***** RECORDS PROVIDED

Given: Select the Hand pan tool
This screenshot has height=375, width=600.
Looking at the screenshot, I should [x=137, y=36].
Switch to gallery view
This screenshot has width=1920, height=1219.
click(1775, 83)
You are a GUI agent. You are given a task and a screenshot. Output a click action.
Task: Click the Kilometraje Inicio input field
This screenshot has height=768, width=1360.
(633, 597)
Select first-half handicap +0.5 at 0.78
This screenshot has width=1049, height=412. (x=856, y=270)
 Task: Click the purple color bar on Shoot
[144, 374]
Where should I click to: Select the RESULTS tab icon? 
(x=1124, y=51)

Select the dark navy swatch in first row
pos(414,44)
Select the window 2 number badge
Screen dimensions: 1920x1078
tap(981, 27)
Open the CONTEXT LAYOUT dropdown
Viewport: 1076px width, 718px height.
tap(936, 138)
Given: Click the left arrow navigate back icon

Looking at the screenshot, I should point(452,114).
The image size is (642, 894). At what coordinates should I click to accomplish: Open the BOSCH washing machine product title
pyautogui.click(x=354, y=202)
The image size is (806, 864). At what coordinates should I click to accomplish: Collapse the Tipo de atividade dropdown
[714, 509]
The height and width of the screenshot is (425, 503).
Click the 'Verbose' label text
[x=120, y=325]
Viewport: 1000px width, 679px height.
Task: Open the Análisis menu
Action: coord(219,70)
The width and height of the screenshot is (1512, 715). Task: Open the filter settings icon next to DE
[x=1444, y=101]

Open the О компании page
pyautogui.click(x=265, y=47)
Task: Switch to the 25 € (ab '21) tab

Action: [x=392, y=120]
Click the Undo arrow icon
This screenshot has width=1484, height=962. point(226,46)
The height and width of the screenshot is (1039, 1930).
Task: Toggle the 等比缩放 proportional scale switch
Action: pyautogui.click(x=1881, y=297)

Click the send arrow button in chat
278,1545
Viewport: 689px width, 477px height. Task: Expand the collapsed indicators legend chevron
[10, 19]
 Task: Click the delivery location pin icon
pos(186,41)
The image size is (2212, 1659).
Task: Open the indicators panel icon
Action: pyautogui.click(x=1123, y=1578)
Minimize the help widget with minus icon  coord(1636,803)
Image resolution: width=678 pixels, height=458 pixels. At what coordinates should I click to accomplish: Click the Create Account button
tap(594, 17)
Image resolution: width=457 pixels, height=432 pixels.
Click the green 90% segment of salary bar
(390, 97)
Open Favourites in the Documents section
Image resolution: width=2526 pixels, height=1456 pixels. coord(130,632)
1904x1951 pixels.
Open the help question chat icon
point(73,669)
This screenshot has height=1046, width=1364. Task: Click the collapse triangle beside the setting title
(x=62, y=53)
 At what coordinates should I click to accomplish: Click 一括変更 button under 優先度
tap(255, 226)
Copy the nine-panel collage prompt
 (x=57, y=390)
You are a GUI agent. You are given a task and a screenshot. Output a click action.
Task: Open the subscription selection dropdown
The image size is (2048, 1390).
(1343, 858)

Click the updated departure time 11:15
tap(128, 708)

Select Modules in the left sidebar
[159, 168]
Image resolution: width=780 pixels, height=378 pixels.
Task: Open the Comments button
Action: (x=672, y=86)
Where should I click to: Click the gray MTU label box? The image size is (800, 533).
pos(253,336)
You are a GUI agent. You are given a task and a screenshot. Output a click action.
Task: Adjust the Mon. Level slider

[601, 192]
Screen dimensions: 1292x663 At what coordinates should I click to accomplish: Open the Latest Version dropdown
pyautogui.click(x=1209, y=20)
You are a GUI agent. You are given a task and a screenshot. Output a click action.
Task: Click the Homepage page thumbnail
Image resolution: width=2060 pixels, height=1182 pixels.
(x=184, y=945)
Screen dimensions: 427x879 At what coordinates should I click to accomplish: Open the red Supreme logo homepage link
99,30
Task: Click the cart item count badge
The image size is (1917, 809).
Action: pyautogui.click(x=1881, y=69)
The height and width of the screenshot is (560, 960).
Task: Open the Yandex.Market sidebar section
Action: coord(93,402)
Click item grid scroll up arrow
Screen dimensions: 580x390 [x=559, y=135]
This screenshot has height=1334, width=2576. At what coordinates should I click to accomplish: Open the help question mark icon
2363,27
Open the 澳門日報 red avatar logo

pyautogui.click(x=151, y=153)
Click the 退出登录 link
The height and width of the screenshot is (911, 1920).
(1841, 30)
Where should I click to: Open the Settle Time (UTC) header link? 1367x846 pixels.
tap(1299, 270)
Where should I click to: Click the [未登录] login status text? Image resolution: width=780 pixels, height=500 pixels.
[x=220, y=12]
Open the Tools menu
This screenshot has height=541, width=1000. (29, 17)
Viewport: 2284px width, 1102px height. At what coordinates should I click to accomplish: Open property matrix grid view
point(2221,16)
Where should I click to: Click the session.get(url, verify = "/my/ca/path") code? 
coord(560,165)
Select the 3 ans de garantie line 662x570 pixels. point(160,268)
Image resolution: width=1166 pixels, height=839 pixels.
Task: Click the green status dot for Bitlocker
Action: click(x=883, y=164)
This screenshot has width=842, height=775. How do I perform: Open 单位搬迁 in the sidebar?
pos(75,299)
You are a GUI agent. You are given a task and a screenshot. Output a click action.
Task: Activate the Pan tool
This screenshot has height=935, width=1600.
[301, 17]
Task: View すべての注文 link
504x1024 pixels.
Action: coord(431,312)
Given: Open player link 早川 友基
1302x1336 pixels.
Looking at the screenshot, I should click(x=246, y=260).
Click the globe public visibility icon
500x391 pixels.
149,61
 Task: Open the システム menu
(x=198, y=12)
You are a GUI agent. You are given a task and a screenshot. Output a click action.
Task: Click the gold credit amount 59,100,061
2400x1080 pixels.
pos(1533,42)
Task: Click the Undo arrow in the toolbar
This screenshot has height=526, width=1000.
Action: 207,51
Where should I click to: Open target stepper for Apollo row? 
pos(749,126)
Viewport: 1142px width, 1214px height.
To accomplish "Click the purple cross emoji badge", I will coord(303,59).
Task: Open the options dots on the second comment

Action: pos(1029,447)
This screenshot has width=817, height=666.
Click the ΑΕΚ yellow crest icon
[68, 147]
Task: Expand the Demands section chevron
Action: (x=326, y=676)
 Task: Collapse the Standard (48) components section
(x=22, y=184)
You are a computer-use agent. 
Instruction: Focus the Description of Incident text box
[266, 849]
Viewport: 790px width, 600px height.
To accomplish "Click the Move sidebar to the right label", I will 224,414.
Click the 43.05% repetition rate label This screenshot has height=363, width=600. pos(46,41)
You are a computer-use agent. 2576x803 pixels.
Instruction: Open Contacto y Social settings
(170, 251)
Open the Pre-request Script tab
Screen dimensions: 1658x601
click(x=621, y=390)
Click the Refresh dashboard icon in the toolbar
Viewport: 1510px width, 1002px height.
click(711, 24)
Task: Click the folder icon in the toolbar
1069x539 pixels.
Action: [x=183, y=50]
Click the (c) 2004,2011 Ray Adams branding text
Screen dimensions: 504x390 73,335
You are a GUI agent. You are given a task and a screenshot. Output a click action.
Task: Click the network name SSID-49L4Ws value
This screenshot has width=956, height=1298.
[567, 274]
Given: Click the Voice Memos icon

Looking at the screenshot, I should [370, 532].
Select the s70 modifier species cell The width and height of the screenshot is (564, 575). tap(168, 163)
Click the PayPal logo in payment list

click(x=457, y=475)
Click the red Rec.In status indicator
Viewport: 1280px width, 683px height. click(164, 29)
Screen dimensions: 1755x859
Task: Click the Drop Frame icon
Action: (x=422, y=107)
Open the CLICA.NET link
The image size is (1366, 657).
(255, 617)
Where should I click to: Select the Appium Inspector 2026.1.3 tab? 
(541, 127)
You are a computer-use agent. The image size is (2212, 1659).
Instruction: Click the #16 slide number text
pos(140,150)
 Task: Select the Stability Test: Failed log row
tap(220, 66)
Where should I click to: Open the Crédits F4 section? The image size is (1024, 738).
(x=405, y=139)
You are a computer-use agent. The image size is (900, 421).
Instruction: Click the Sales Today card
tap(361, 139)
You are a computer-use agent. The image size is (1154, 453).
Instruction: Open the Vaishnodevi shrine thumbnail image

**********

*WHAT THE EXERCISE ASKS:* Rewrite the items from the line containing "Viewport: 790px width, 600px height." through the line containing "click(711, 24)", replacing "Pre-request Script" with "Post-response Script" and leaving everything else unchanged.

*FULL ANSWER:*
Viewport: 790px width, 600px height.
To accomplish "Click the Move sidebar to the right label", I will 224,414.
Click the 43.05% repetition rate label This screenshot has height=363, width=600. pos(46,41)
You are a computer-use agent. 2576x803 pixels.
Instruction: Open Contacto y Social settings
(170, 251)
Open the Post-response Script tab
Screen dimensions: 1658x601
click(x=621, y=390)
Click the Refresh dashboard icon in the toolbar
Viewport: 1510px width, 1002px height.
click(711, 24)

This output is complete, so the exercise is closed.